Application of machine learning methodologies for predicting corn economic optimal nitrogen rate

Authors: QIN, Z - Dupont Pioneer Hi-Bred; MYERS, D - Dupont Pioneer Hi-Bred; RANSOM, C - University Of Missouri; Kitchen, Newell; LIANG, S - Dupont Pioneer Hi-Bred; CAMBERATO, J - Purdue University; CARTER, P - Dupont Pioneer Hi-Bred; FERGUSON, R - University Of Nebraska; FERNANDEZ, F - University Of Minnesota; FRANZEN, D - North Dakota State University; LABOSKI, C.A.M. - University Of Wisconsin; MALONE, B - Dupont Pioneer Hi-Bred; NAFZIGER, E - University Of Illinois; SAWYER, J - Iowa State University; SHANAHAN, J - Fortigen

Submitted to: Agronomy Journal
Publication Type: Peer Reviewed Journal
Publication Acceptance Date: 7/30/2018
Publication Date: 10/18/2018
Citation: Qin, Z., Myers, D.B., Ransom, C.J., Kitchen, N.R., Liang, S., Camberato, J.J., Carter, P.R., Ferguson, R.B., Fernandez, F.G., Franzen, D.W., Laboski, C., Malone, B., Nafziger, E.D., Sawyer, J.E., Shanahan, J.F. 2018. Application of machine learning methodologies for predicting corn economic optimal nitrogen rate. Agronomy Journal. 110(6):2596-2607. https://doi.org/10.2134/agronj2018.03.0222.
DOI: https://doi.org/10.2134/agronj2018.03.0222

Interpretive Summary: Nitrogen (N) fertilizer management is critical in corn production. However, determination of in-season N demand is challenging because the underlying relationships of genetics (G), environmental factors (E), and management (M), jointly impact in-season N availability and crop demand. The difficulty arises from the interactions of these factors, often represented as “GxExM”. An approach for exploring the complexities of these interactions and determining corn N fertilizer recommendations that has had little investigation is the use of computer-based machine learning (ML) methods. Machine learning uses algorithms to ‘learn’ the structure and behavior of underlying processes from large datasets. We used four ML models to explore the relationships of soil and weather to the target variable of corn economic optimal N rate (EONR). This was done using data obtained from across the U.S. corn belt in the 2014-2016 growing seasons, both when all N fertilizer was applied at planting and for split-applications with a small amount at planting and the rest at side-dress. The ML models examined explained up to as much as 50% of the variability in EONR. The ML model that consistently performed best for explaining EONR at both planting and side-dress application times was called “Gradient Boost Regression Trees”. This ML model was 10 to 60% better than the other ML approaches. Two calculated soil-based features [water-table adjusted available water capacity (AWCwt) and the ratio of in-season rainfall to AWCwt] were found helpful in predicting EONR. From this we concluded that improvement in defining in-season soil hydrology seems essential for more accurately modeling soil and fertilizer N availability and crop N need. We also found improved results when combining 10-year historical weather data with the weather from the growing season the EONR was being evaluated for. This investigation helps explain important GxExM interactions, and can be the basis of improved N fertilizer recommendations. If fertilizer recommendations can be better matched with crop need, farmers will profit more because fertilizer nutrients will be more efficiently used by crops. At the same time, this can help reduce N loss to the environment (e.g., water and air).

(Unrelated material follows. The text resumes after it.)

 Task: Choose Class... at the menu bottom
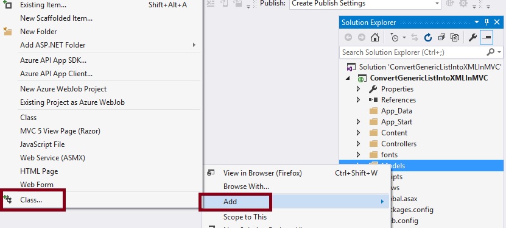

Technical Abstract: Determination of in-season N requirement of corn (Zea mays L.) is challenging due to the complicated interactions of genotype, environment (e.g., weather and soil, including their variability), and management. Machine Learning (ML) utilizing soil, management, and weather features created based on field measurements and using domain knowledge was used to model Economic Optimum Nitrogen Rate (EONR) for corn grown at 44 Corn Belt sites in three growing seasons. Two features, water table adjusted Available Water Capacity (AWCwt) and ratio of in-season rainfall to AWCwt (RAWCwt), were created to capture impact of soil hydrology conditions on N dynamics. Four ML models - Linear regression (LR), Ridge regression (RR), LASSO regression (LAR), and Gradient Boost Regression Trees (GBRT) were assessed and validated using ‘leave-one-location-out’ (LOLO) and ‘leave-one-year-out’ (LOYO) approaches. Algorithms developed with GBRT consistently outperformed other models in predicting EONR for when N was applied at planting or when split applied, with improved R^2 and Mean Absolute Error (MAE). When GBRT was used to predict EONR from split-applied N, weather features surrogated with 10 years’ historical weather data produced a robust model with MAE of 28.5 kg/ha MAE and R^2=0.42.